User question: My brother and I have inherited my parent's Sun City home. They purchased it for approx. $87,000 in 1981. Prior to my Mom's passing in (7/2008), she had our names added to the deed. To pay for her care, we had to take out a home equity loan, on which we still owe ($80,000). Even though I have a home in Glendale, I lived exclusively with her for 3 years prior to her death as her caregiver. We are trying to sell her home for $145,000. Based on those #'s, how can I predict the amt. of capital gains tax? If we give it to a realtor, can we deduct their commission? On top of capital gains, will any profit be taxed again as personal income? EVen though the home is vacant since her death the Sun City board of dir. billed us for $2,300 for having our names added to the deed in 2005, but we are not allowed to use the S. C. Rec. facilities because it is not a primary residence for us.

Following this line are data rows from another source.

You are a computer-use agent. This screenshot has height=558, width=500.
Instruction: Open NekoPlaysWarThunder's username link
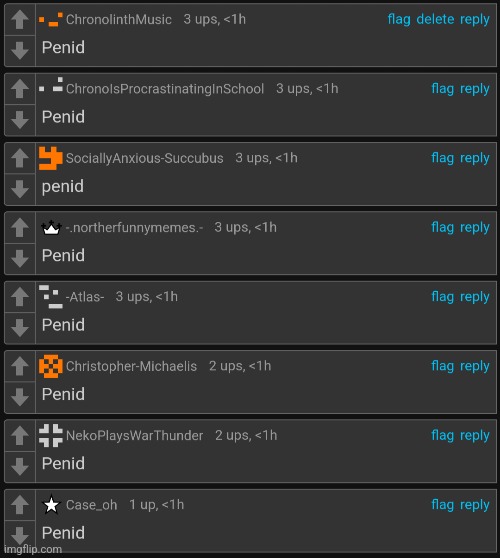pyautogui.click(x=135, y=435)
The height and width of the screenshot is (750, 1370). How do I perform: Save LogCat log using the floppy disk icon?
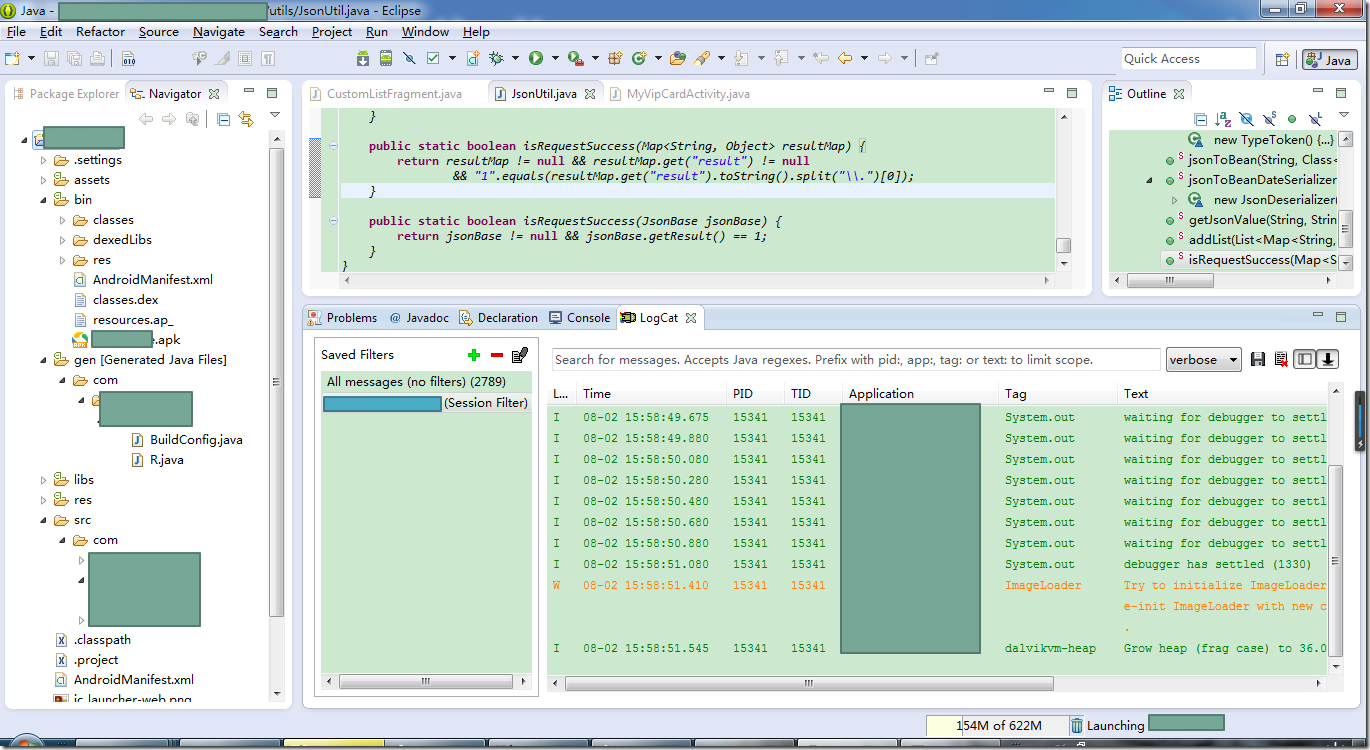[1258, 360]
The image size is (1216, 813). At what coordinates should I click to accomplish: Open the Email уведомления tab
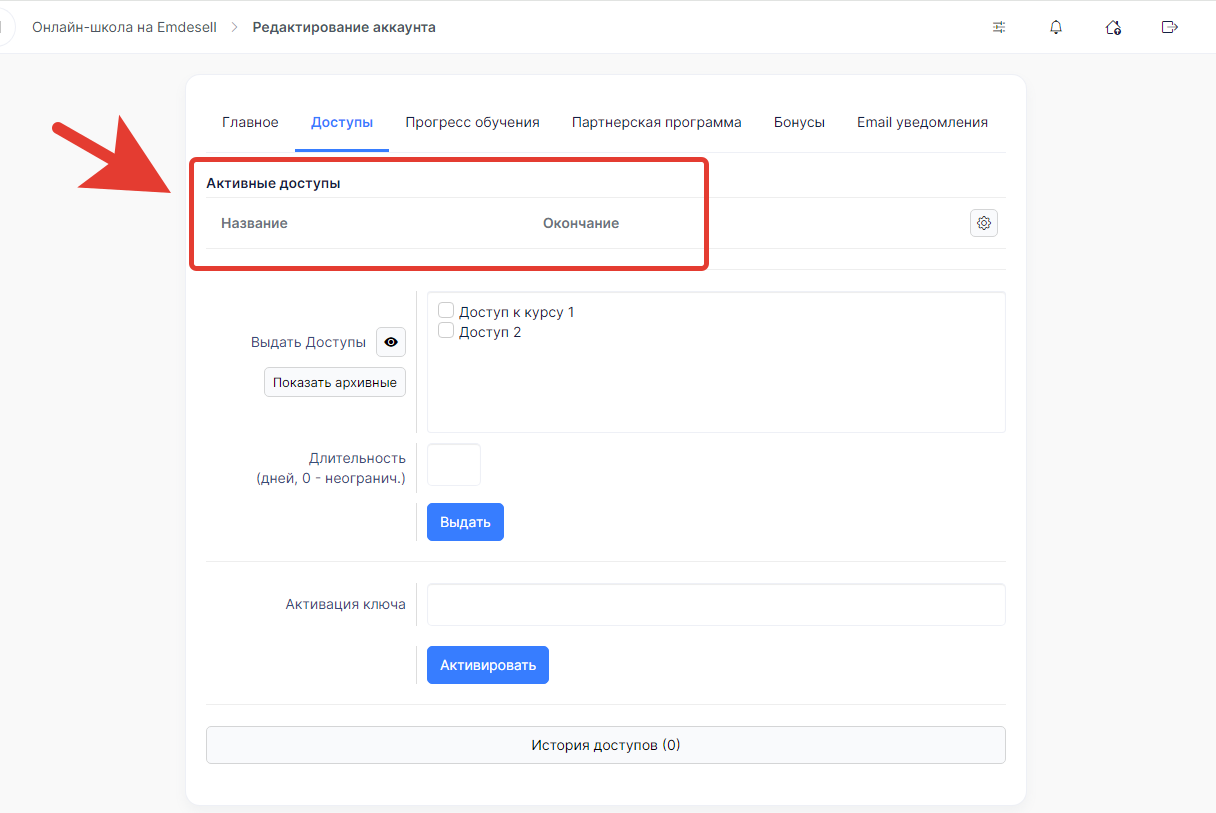[x=921, y=122]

Answer from blueroof.com: This case has joint ownership of the home by unmarried taxpayers. Each taxpayer should report gain or loss according to their particular situation. The daughter can exclude her portion of the gain under the $250,000 exclusion rules if she owns the home and lives in the home for 2 of the past 5 years, which appears to have been met. The son will not qualify for this treatment since he did not live in the house as a requirement to exclude gain on the sale of your primary residence.
Because the house was gifted to the kids prior to the death, the basis of the house to the giftee is the same as the giftors, which in the example is $87,000. In addition, all costs put into the house should be added to the basis. Each giftee would therefore have a tax basis equal to their respective ownership percentage of the house. The same would go for the selling price, each of the two giftees would report sale price at what the house ultimately sells for times their respective ownership percentage.
All costs of sale would be allocated the same way. The gain to the non-qualifing son would be long term capital gain, taxable at either 5% or 15% depending on the taxpayers tax bracket. There are no additional taxes due as a result of this transaction All of this could have been tax free if the house was gifted after the death of the parent as the basis of the house would have been steped up to its fair market value, which would have than been the basis of the asset to each of the giftees. Seeking the advice of a tax professional or legal counsel in advance can often save people money in the larger picture.
This information is based solely on the example from the details provided. I would have to see the actual transaction in order to provide assurance that the general advice provided is appropriate.